Guide to Running Rootless Containers with `runsc`

Edit this page Create issue

What are Rootless Containers?

Rootless containers allow unprivileged users to run and manage containers without needing root permissions. To qualify as a true rootless setup, the entire process chain—the daemon, the container runtime, and the container itself—must operate completely without root privileges.

Simply allowing non-root users access to the Docker socket by adding them to the docker group, or using dockerd --userns-remap, does not qualify, as the underlying daemon still relies on root.

Motivation

  • Security: Creates a significantly more secure environment.
  • Multi-user Friendly: Useful for shared machines.
  • Portability: Less potential for conflicts with system configuration, as rootless containers rely less on host-level access.

The Core Mechanism: User Namespaces

Rootless containers rely heavily on user namespaces (user_namespaces(7)) to emulate the fake privileges (like CAP_SYS_ADMIN and CAP_SETUID) needed to create containers.

A user namespace allows a process to have a normal, unprivileged User ID (UID) outside the container, while simultaneously possessing UID 0 (root) inside the container namespace.

3 Ways to Run Rootless Containers in gVisor

Depending on your tooling and environment constraints, runsc supports three primary methods for executing rootless containers.

Method 1: runsc --rootless (The Built-in Way)

This method is optimized for ease of use directly via the command line.

When you pass the --rootless flag, runsc re-executes itself in a new user namespace where the caller’s user is mapped directly to root. Because it does not rely on external setuid binaries, only the caller’s UID is mapped, and mapping any other user is not supported. runsc then proceeds to run on standard “rootful” code paths.

Limitations:

  • The create command is not supported.
  • Save/restore functionality is not supported.
  • gVisor’s Netstack is not supported, meaning you have to use the host network for external connectivity.
  • Configuration errors related to cgroups are ignored.

Method 2: Caller-Configured Userns (Docker / Podman)

This is the standard approach used by higher-level container engines like Docker and Podman when running rootless.

  • These engines use tools like rootlesskit to do the user namespace initiation before handing off to runsc.
  • runsc is invoked with UID=0 already established inside the new user namespace.
  • Unlike the --rootless flag, this method supports mapping multiple UIDs by utilizing subuids from /etc/subuid.
  • To achieve multi-user mapping, it requires the use of SETUID binaries on the host, such as newuidmap(1).
  • Networking: Unsharing the network namespace is critical here to protect abstract UNIX sockets on the host.
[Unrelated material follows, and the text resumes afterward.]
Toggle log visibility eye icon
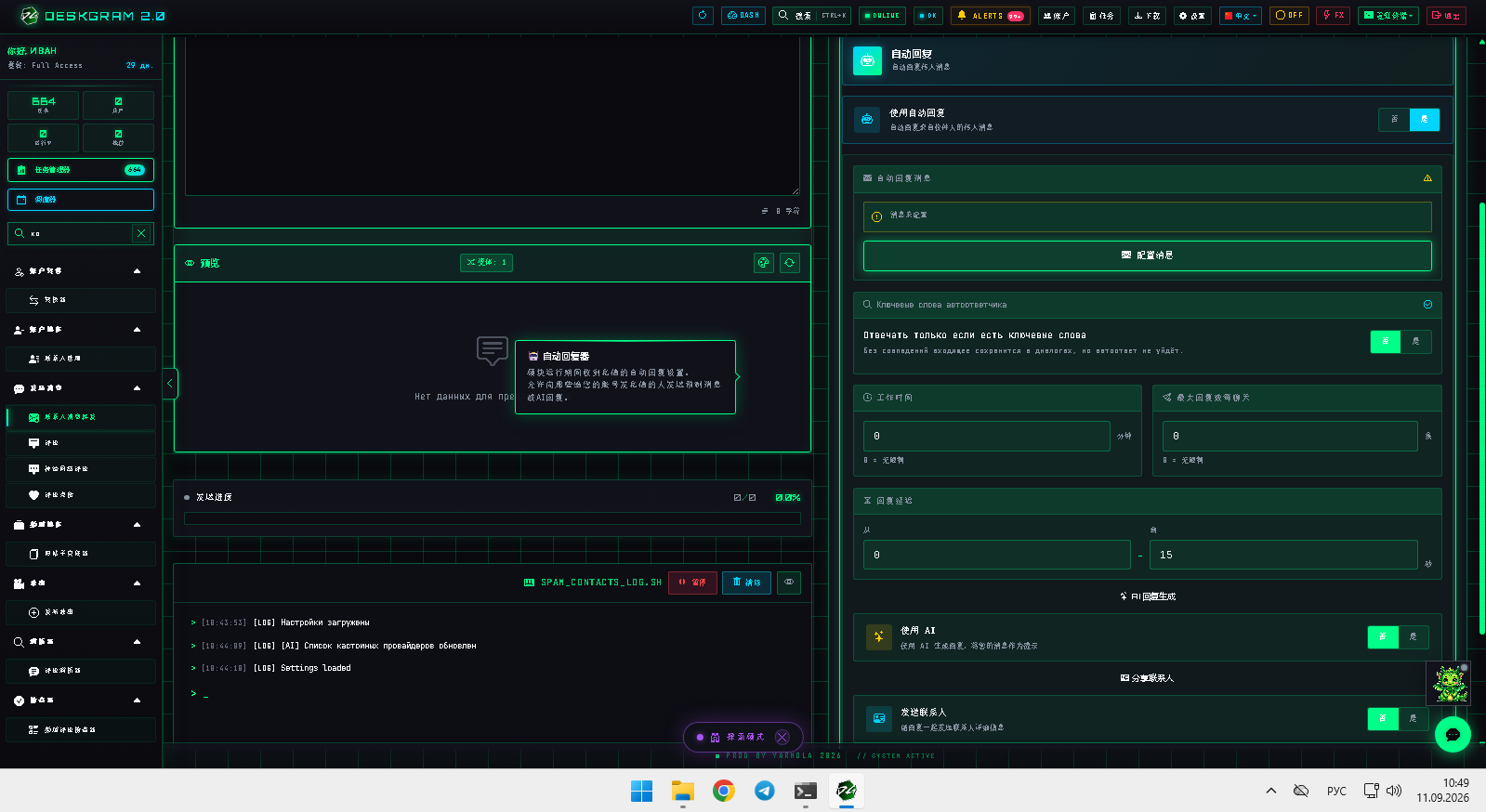The image size is (1486, 812). click(789, 583)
Netstack can be used by utilizing TAP devices alongside a usermode network stack like Slirp.

Method 3: True runsc Rootless Mode

This is a less commonly used, native execution path. You invoke runsc with a non-root user and explicitly specify the user namespace mappings within the OCI config.json specification.
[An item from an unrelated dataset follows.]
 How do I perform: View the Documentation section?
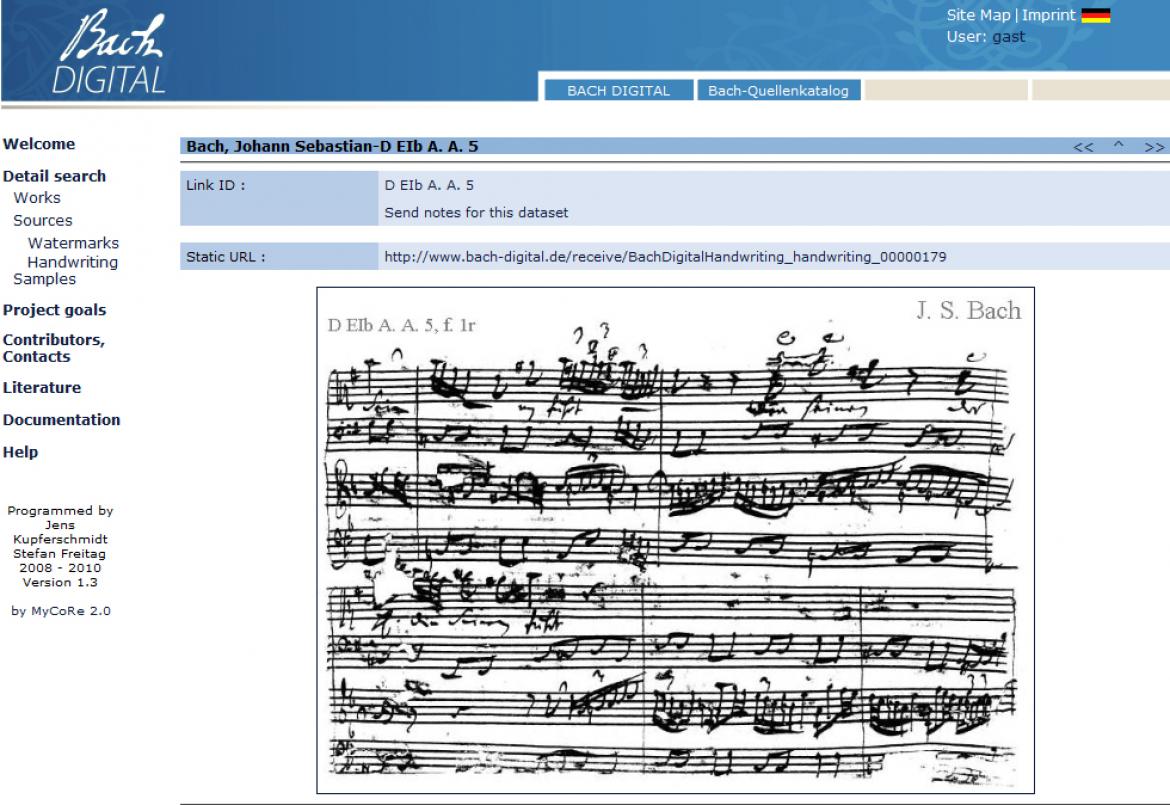[x=61, y=419]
  • runsc has specific rootless code paths to handle this configuration.
  • Like rootlesskit, runsc will attempt to invoke SETUID binaries like newuidmap(1) to set up the multi-user namespace mappings.
  • This method currently lacks support for network namespacing.

Advanced: Running in Strict, Unprivileged Environments (No setuid)
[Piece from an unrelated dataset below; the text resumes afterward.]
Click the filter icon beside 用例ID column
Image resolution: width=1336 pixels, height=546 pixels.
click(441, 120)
If you are running runsc inside a nested container or an environment where setuid binaries (like newuidmap(1)) are stripped or unavailable, then you are more restricted in what UID/GID mappings you can specify.

To bypass newuidmap, the runtime must fall back to a strictly unprivileged Single-UID Mapping.

The Linux Kernel Constraints

The Linux kernel allows an entirely unprivileged process to manually map UIDs/GIDs by writing directly to /proc/[pid]/uid_map and /proc/[pid]/gid_map, but only if it strictly follows these rules:

  1. Size of 1: The mapping size must be exactly 1.
  2. Identity Match: The host ID being mapped must exactly match the Effective UID/GID of the process writing the file.
  3. Deny Setgroups: Before writing to gid_map, the unprivileged process must disable the setgroups system call by writing "deny" to /proc/[pid]/setgroups.

Configuring the OCI Spec

To trigger this fallback, you must use OCI config.json that requests exactly one mapped UID/GID:

{
  "process": {
    "user": {
      "uid": 0,
      "gid": 0
    }
  },
  "linux": {
    "namespaces": [
      {
        "type": "user"
      }
    ],
    "uidMappings": [
      {
        "containerID": 0,
        "hostID": <current-euid>,
        "size": 1
      }
    ],
    "gidMappings": [
      {
        "containerID": 0,
        "hostID": <current-egid>,
        "size": 1
      }
    ]
  }
}

Storage Caveats

Because you only have a single valid UID inside this flattened namespace, you cannot extract standard Linux container images (like Ubuntu) that contain files owned by various system UIDs (bin, daemon, postgres).

To work around this, configure your higher-level engine to ignore chown errors during image extraction. In Podman, this is done by setting ignore_chown_errors = "true" in storage.conf.